Less often covered is the accom-modation in which our pigs are kept.
The unit was started on a greenfield site in 1968 and now occupies about 1ha (2.74 acres). We started with Solari farrowing and growing pens (which are marked in the illustration as 10, 11, 12 and 13).
The then dry sow stall houses (21), together with a set of serving pens, are now occupied by the present service house (20).
In 1970, we built the farrowing houses A and B (1) C and D (2). That was followed seven years later by E and F(3). Also we converted a weaner house into a farrowing house H(5).
By 1980, the pig unit was selling pork-weight finishing pigs utilising the single Solaris for growing pigs. The Solaris in rows 1 and 2 (10,11) were converted into double pens without outside runs.
The next investment phase, which was implemented from 1982 to 1986, saw the construction of the new straw-based service house (20), a flat-deck weaner house (6), a bacon house (7) and slurry storage (9).
The Straw-Flow finishing house (14) came on stream in 1996 to take pigs to over 70kg deadweight. Finally in 1998, all sows were loose housed to comply with the new welfare regulations and FABPigs. That was achieved with the aid of a new 80-sow straw yard (8) and conversion of the stall houses (21) to cubicle housing.
For health reasons the unit was de-stocked and repopulated in 1989 and it still remains free of the main pig diseases, apart from enzootic pneumonia and actinobaccillus pleuropnuemonia. All growing stock, apart from those in the flat-deck, are housed on solid floors with straw bedding used at the rate of about 15,000 bales a year.
Pigs take 130 days to go from weaning to slaughter.
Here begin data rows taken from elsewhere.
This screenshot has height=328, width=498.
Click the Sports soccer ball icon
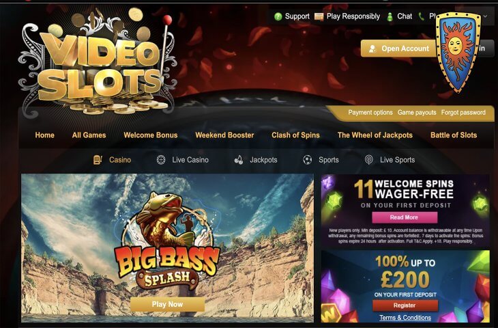point(307,160)
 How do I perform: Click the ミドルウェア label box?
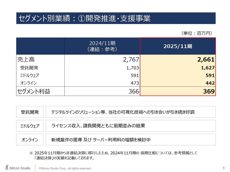(30, 126)
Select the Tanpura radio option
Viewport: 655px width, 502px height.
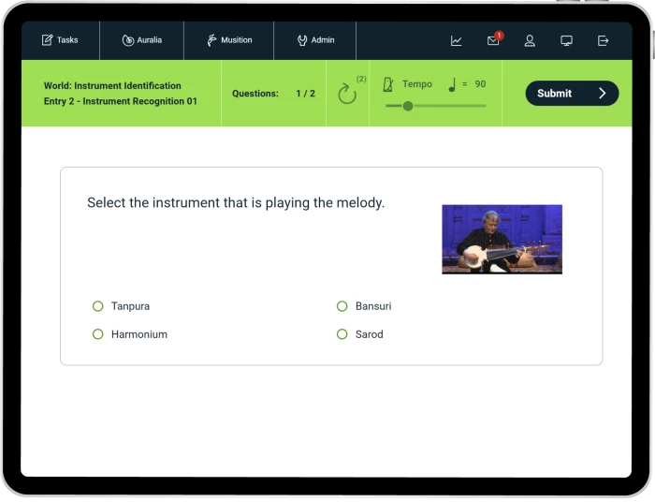(x=98, y=306)
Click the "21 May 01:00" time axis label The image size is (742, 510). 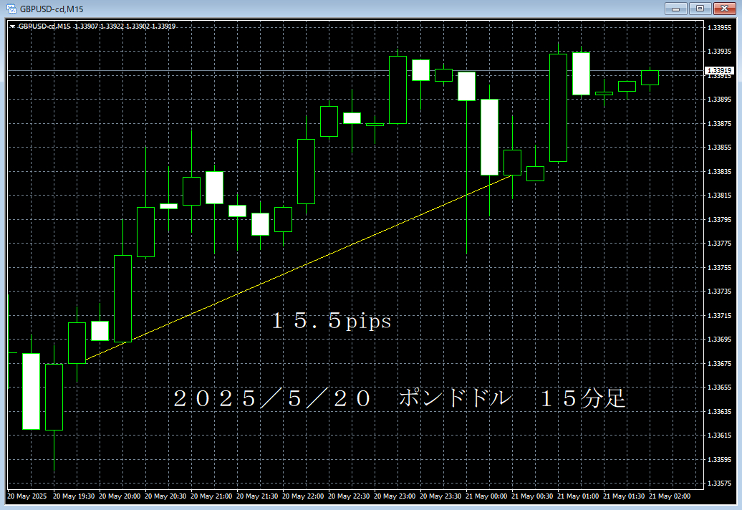[x=579, y=496]
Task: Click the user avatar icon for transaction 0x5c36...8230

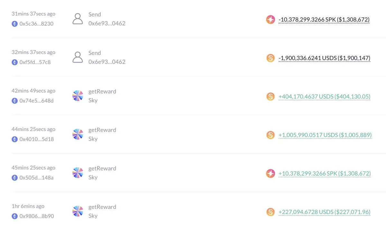Action: pos(78,19)
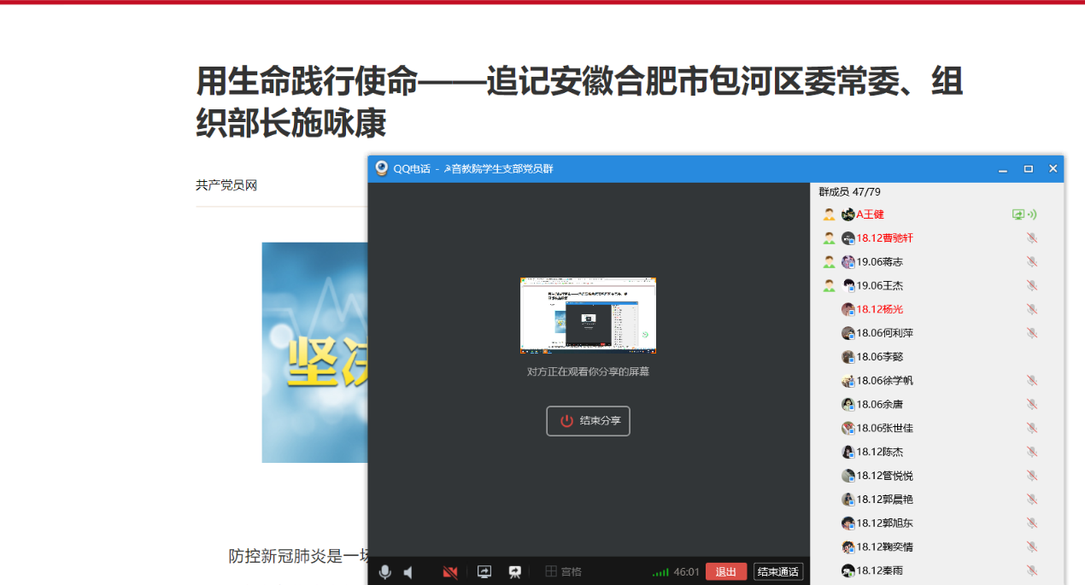Click the QQ电话 penguin logo icon
The height and width of the screenshot is (585, 1085).
tap(382, 168)
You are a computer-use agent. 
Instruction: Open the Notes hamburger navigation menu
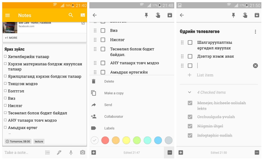(x=7, y=15)
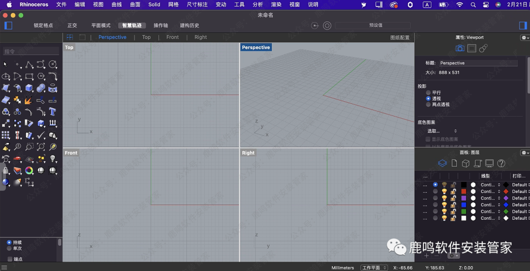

During that time 26 days are spent in the flat-deck, 35 in the single Solaris, 35 in the double Solaris and 34 days in the Straw-Flow.
Newly served sows in the service house are moved in groups of four to the two cubicle houses. After pregnancy testing they either remain there or move to the straw yard before coming into the farrowing houses. *
Foreman, David Cham (right), takes delivery of new pigs in December. The pigs are on their way to the isolation unit before being transferred into the main accommodation.